North Korea has again blocked South Koreans from going about their business in the border region.

A group of South Korean businessmen carrying food and other daily necessities for their staff were denied entry to the shuttered Kaesong industrial zone on Wednesday.

Ten representatives of the 123 South Korean firms operating in Kaesong – which lies 10 kilometers (6 miles) into the North Korean side –  had sought permission to visit and bring supplies for their staff.

Of the nearly 900 South Korean workers in the zone, around 200 staff remained inside the complex since Pyongyang cut off all access to the area on April 13, leaving them without supplies of daily necessities, reports AFP.

But the request from the South Koren delegation was turned down by Pyongyang.

“It is very regrettable that the North has rejected the request and disallowed a humanitarian measure,” Unification Ministry spokesman Kim Hyung-Seok said.
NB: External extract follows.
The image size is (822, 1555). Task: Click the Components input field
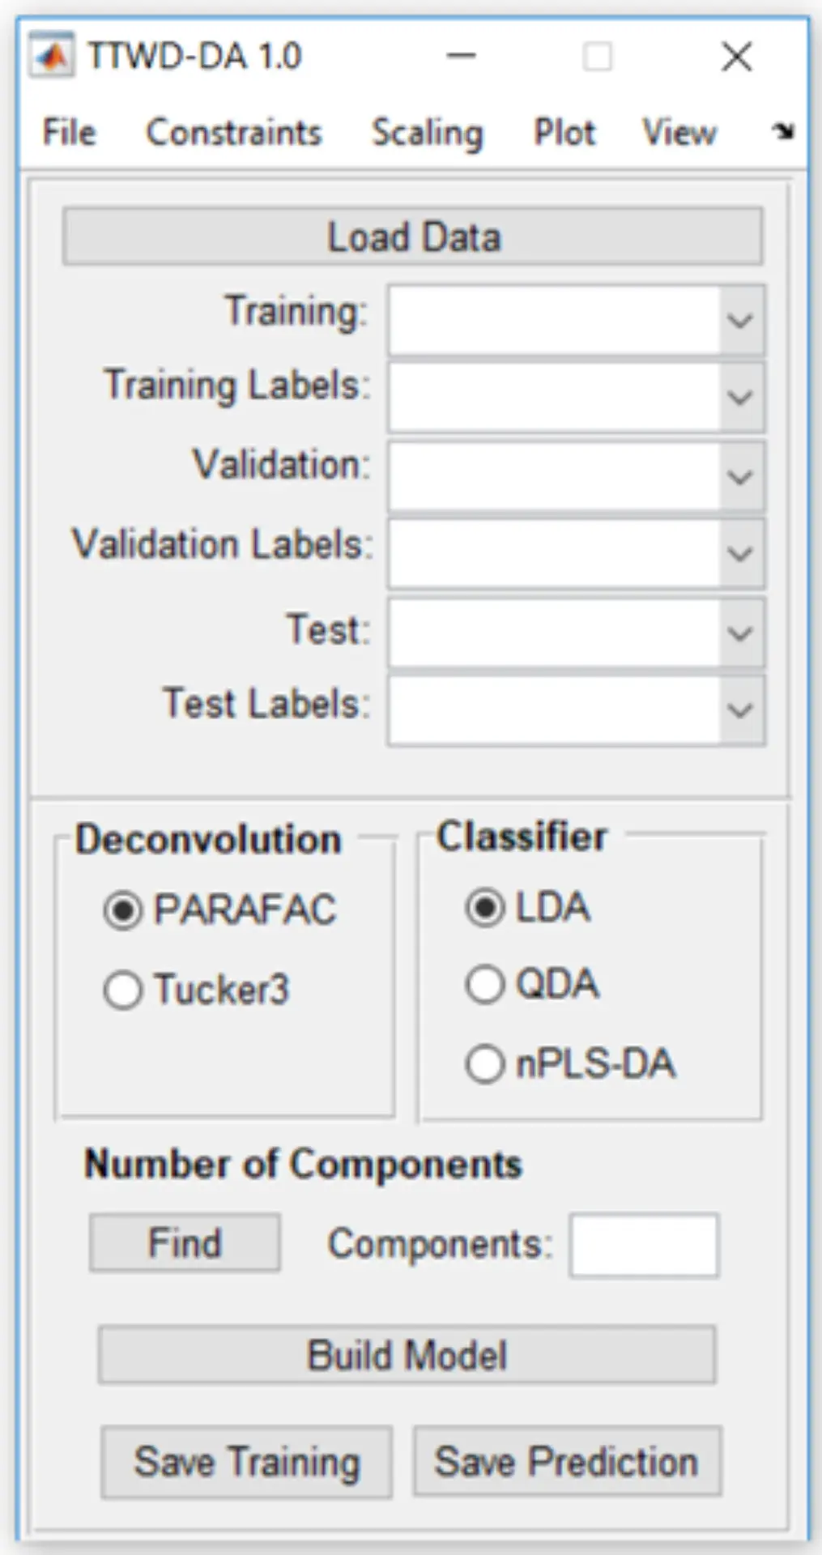[644, 1245]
“We again strongly urge the North Korean authorities to take responsible measures for meeting the most basic needs of the staff at Kaesong,” Kim said.

Seoul offered to engage in a dialogue with Pyongyang after the North withdrew all its 53,000 workers and suspended operations.

North Korea dismissed the talks as a “crafty trick” used by South Korea to shift responsibility for Kaesong’s closure, which it says was driven by Seoul’s policy of “confrontation” and “war-mongering” statements.

“The puppet regime can never escape from the criminal responsibility for putting Kaesong in this grave situation,” the North’s state body in charge of the industrial complex said in a statement.